Mots-clés : Sérail Killers, Lakhdar
Belaïd, roman noir, Algerian war.
Patricia Geesey –
Global Pop Culture in Faïza Guène’s Kiffe
Kiffe demain
This essay
examines how Faïza Guène’s best selling novel marks a new direction for fiction
from France’s banlieue. Considered
to be something of a « literary phenomenon » by the French media establishment,
Faïza Guène has enchanted the reading public as well as the critics, through
the novel’s young heroine who observes her neighbors and her environment in
the housing estates with a sense of humor that is both penetrating and caustic.
Mixing verlan slang and numerous global,
pop culture references, this first novel by Guène presents a realistic, comic,
and informed discourse on contemporary life for young people living on France’s
urban margins.
Keywords : immigration in France, housing projects, banlieue, beurs, verlan slang, popular
culture.
Myriam Geiser – La « littérature beur » comme écriture
de la post-migration et forme de « littérature-monde »
Peut-on considérer
la « littérature beur » comme un courant, un genre ou un corpus à
part ? En 2004, Charles Bonn fait remarquer que « la conscience d’une
littérature de cette ‘deuxième génération’ comme ensemble d’œuvres, comparable
à celle qui se fit trente ans plus tôt de la littérature algérienne ou maghrébine
francophone, ne semble pas encore s’être faite ». L’absence d’un corpus
bien défini d’auteurs issus de l’immigration nous semble être l’indicateur d’une
évolution esthétique transgressant les catégories ethniques et sociales des
systèmes littéraires.
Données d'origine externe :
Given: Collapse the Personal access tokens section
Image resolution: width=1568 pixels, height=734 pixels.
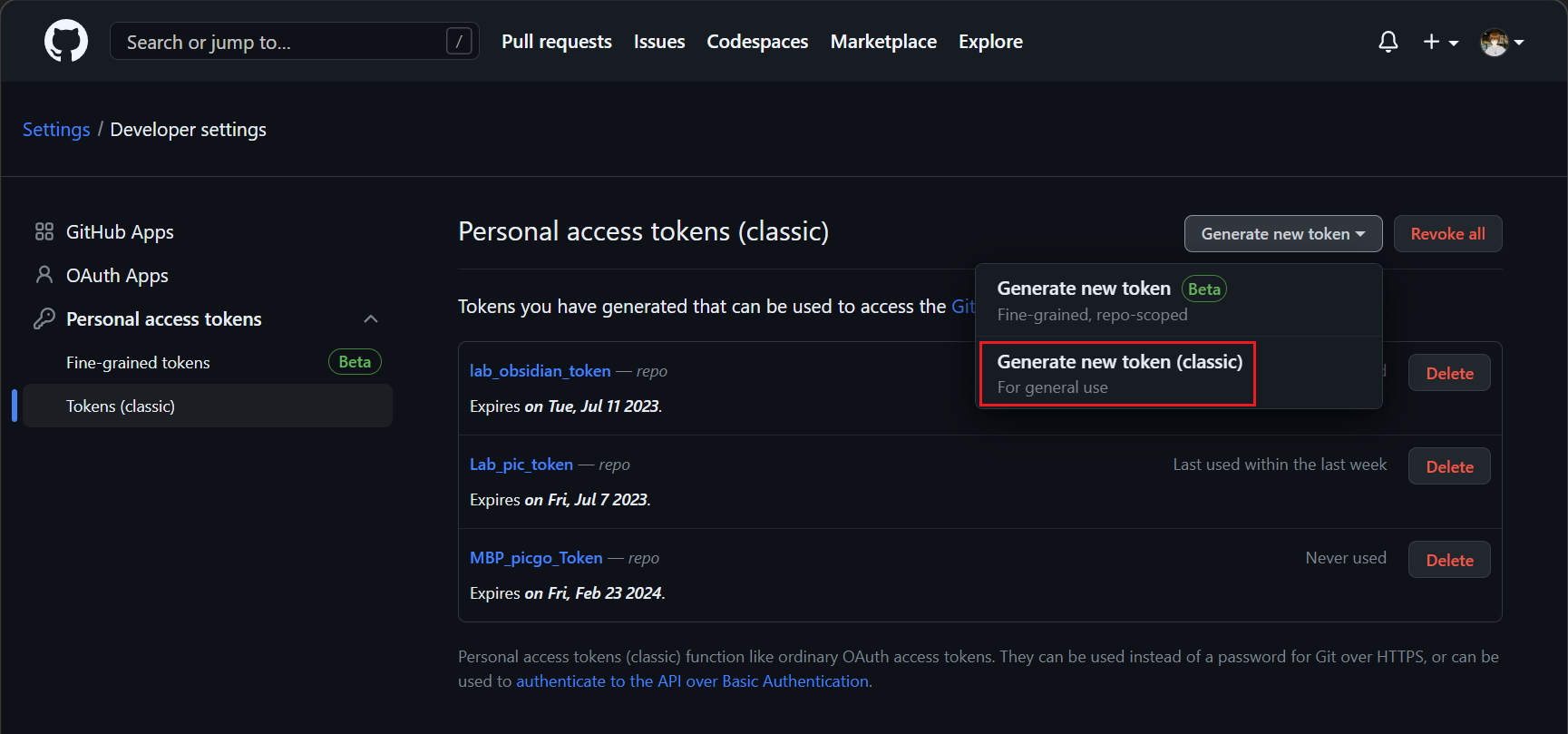Looking at the screenshot, I should 370,318.
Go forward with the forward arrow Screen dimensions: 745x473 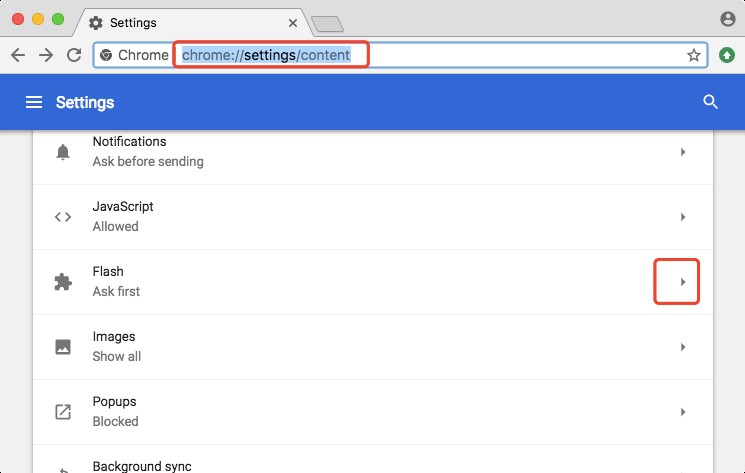click(x=46, y=55)
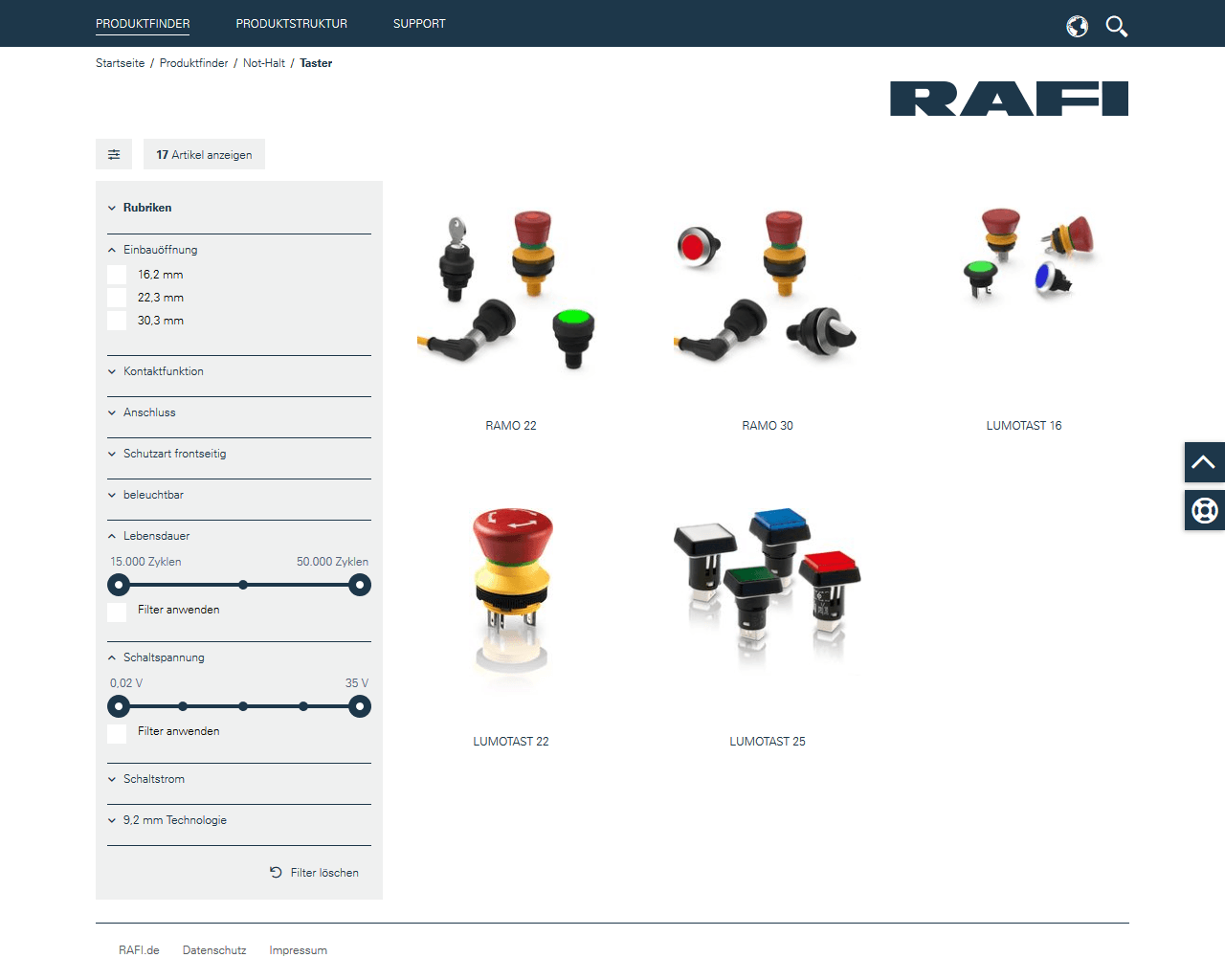1225x980 pixels.
Task: Enable Filter anwenden under Lebensdauer
Action: (117, 612)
Afin d’éviter les connotations extra-littéraires de l’appellation
« beur », nous proposons le terme « littérature de la post-migration ».
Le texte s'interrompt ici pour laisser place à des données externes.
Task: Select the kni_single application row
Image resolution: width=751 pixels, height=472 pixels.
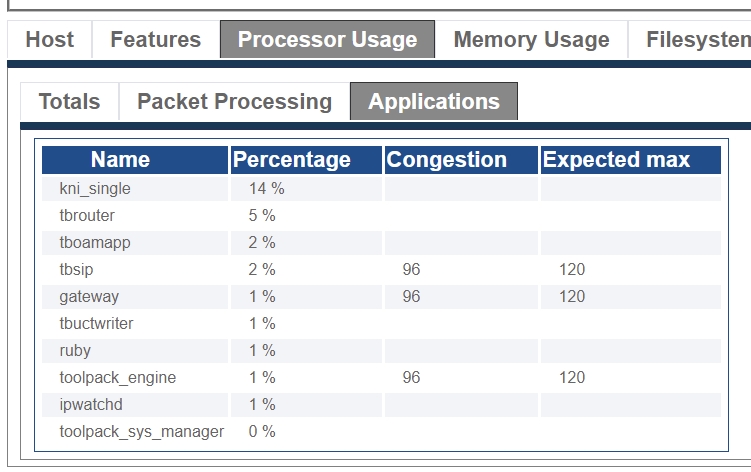Action: (95, 189)
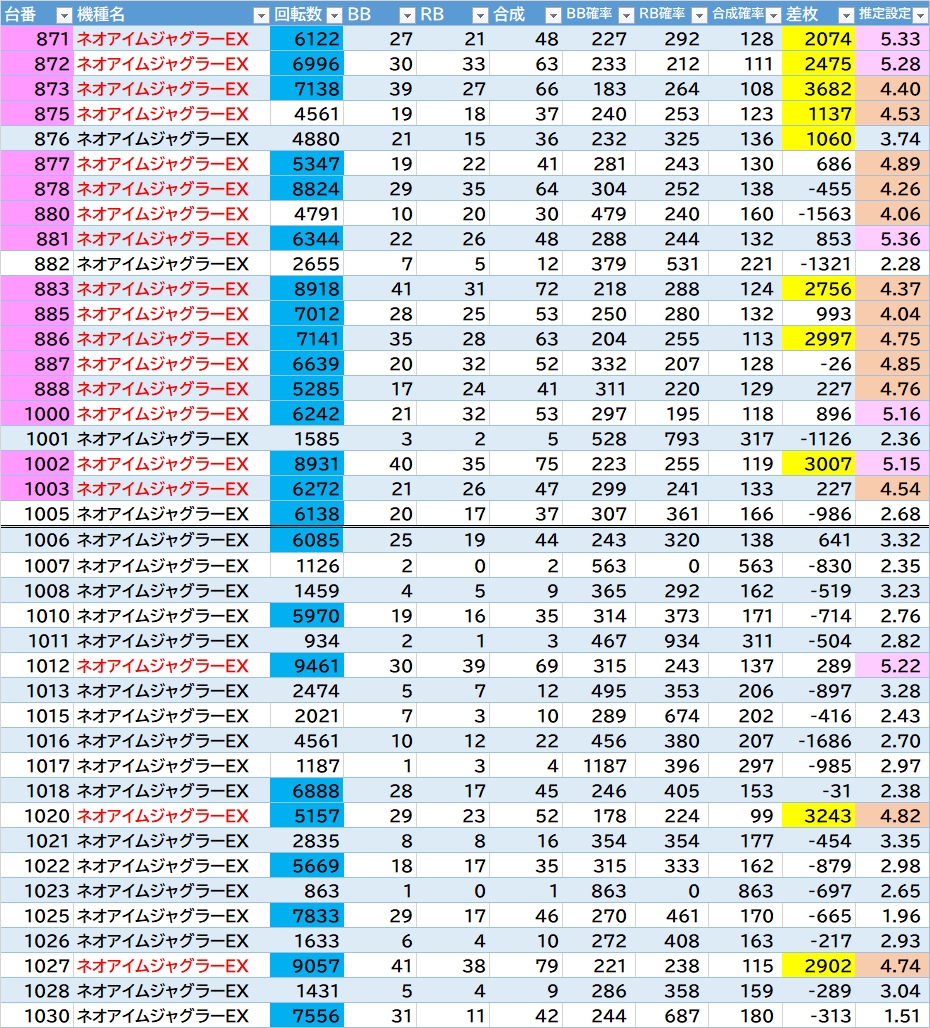Click the 台番 cell 1030
The image size is (930, 1028).
coord(37,1016)
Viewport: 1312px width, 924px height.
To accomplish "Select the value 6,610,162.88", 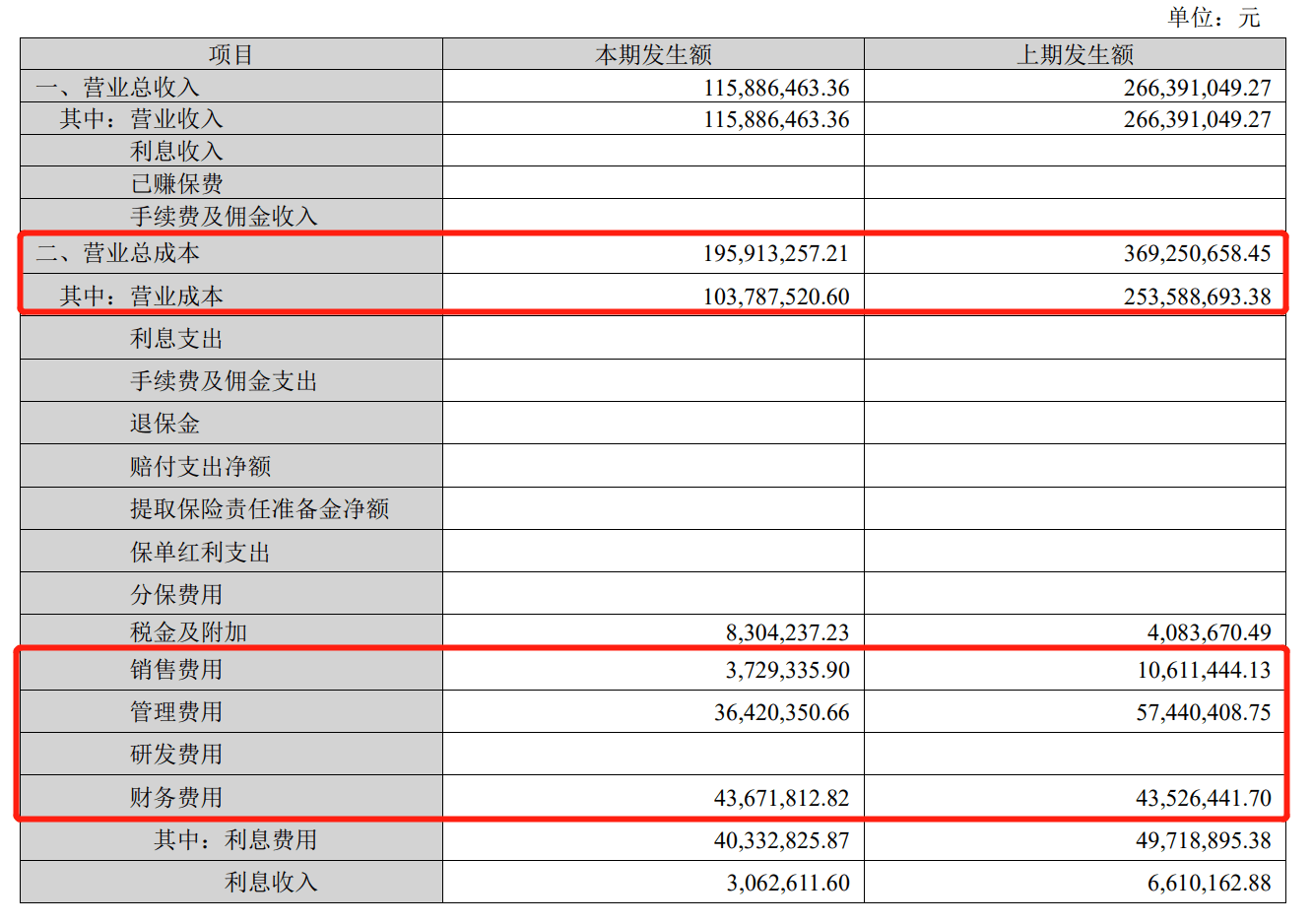I will 1209,883.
Ce concept permet de délier la perception esthétique du classement ethnique,
et de percevoir les œuvres tout d’abord dans le contexte linguistique auquel
elles appartiennent. Au moment où l’on observe la naissance d’une « littérature-monde »
en français, on peut constater que les littératures de la post-migration font
partie des phénomènes littéraires transnationaux portant l’expérience du métissage
culturel. Nous plaidons ainsi pour la réception de la littérature dite « beur »
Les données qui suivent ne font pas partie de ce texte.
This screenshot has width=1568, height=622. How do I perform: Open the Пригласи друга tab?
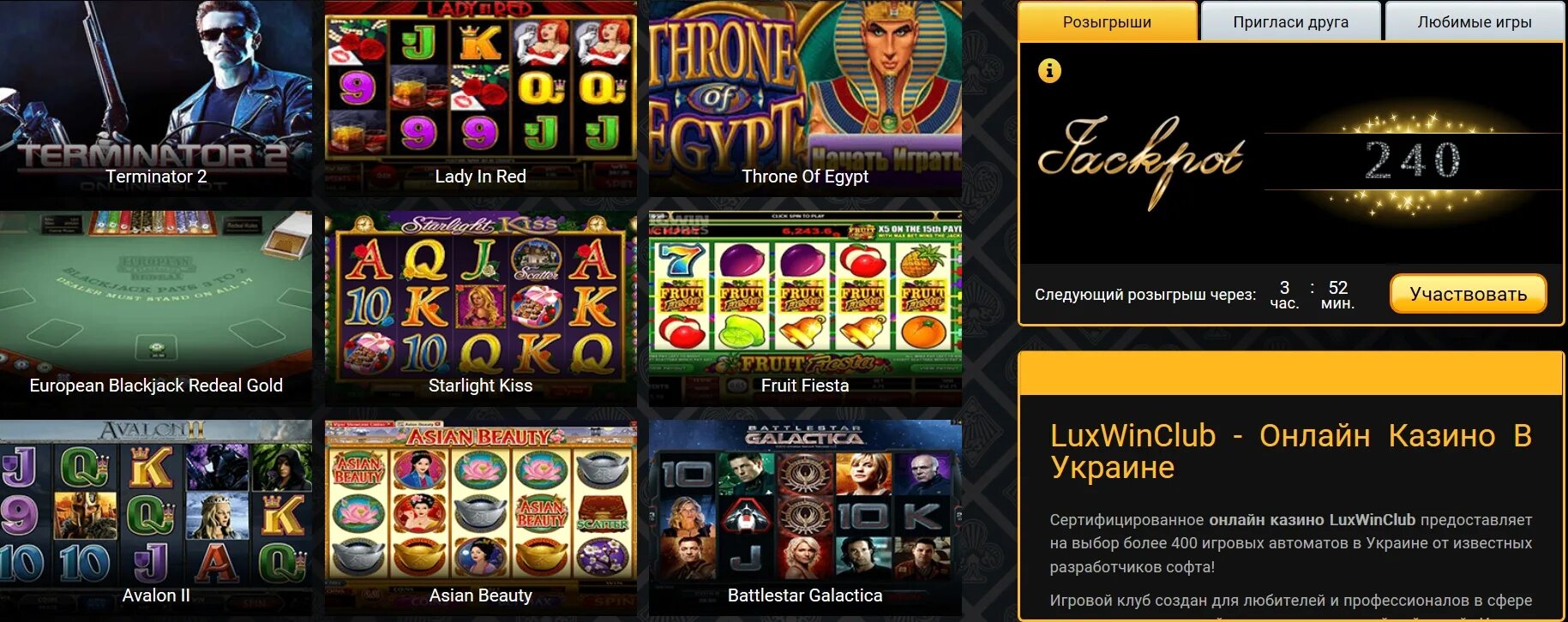tap(1290, 21)
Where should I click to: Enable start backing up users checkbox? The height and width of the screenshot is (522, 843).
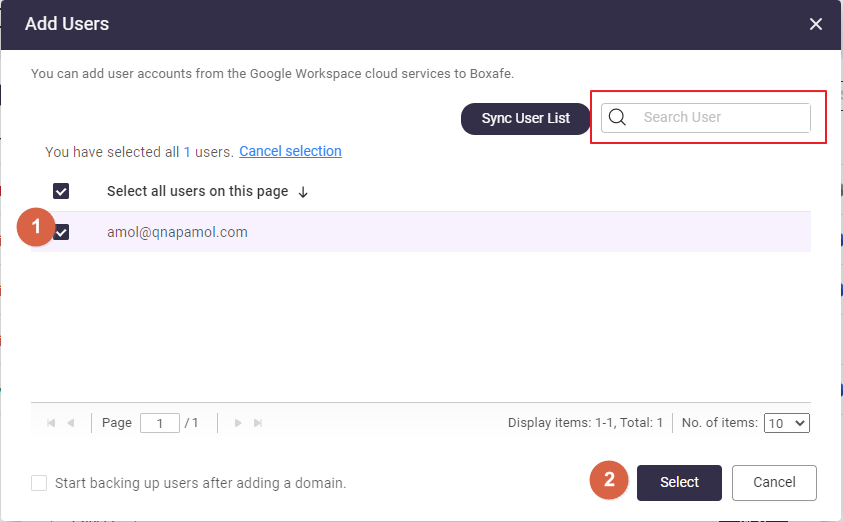(39, 483)
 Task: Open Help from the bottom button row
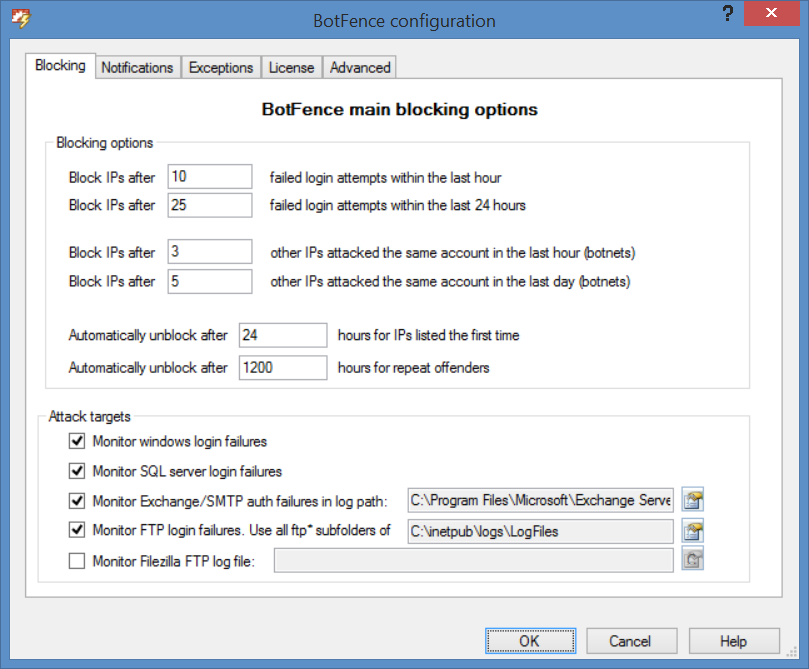pyautogui.click(x=734, y=641)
en dehors d’une logique d’appartenance à une littérature nationale.
Mots-clés : système littéraire, littérature nationale, post-migration,
littérature-monde, littératures transnationales, métissage, hybridité, corpus,
réception.
Alec Hargreaves –
La littérature issue de l'immigration maghrébine
en France : recensement et évolution du corpus narratif
Un recensement systématique
des ouvrages narratifs publiés par les auteurs d'expression française
nés d'immigrés maghrébins arabo-berbéro-musulmans
et socialisés en France permet de mesurer le rythme des parutions. Quel
que soit le critère utilisé - nombre total d'ouvrages narratifs,
nombre de nouveaux auteurs, inclusion ou exclusion de " cas limite "
(c'est-à-dire auteurs ayant un seul parent arabo-berbéro-musulman,
livres signés par des collaborateurs ou co-auteurs " franco-français
", et/ou textes narratifs sans véritable caractère littéraire)
- il ressort clairement de ce recensement bibliographique que le taux de production
est depuis plus d'un quart de siècle en constante progression. Entre
1981 - date de parution du premier roman signé par un auteur issu de
l'immigration maghrébine (L'Amour quand même de Hocine Touabti)
- et 1989, paraissent un total de 27 ouvrages (24 en laissant de côté
les " cas limite "). La production pendant les années 1990
est deux fois plus forte : 62 ouvrages narratifs au total, soit 50 en écartant
les " cas limite ". Entre 2000 et 2007 paraissent 86 nouveaux ouvrages
(76 sans " cas limite "). Le taux de parution annuel (en excluant
les " cas limite ") progresse ainsi d'environ 3 ouvrages par an pendant
les années 1980 à 5 par an aux années 1990 pour atteindre
environ 10 par an aux années 2000.
Mots-clés : littérature issue de l'immigration maghrébine
; littérature " beur " ; immigrés maghrébins
arabo-berbéro-musulmans ; bibliographie ; Hocine Touabti ; rythme de
parutions.
Farid Laroussi –
La littérature « beur » et le paradoxe
de l’authenticité
Il est clair que
le primat que la littérature accorde au discours identitaire « beur »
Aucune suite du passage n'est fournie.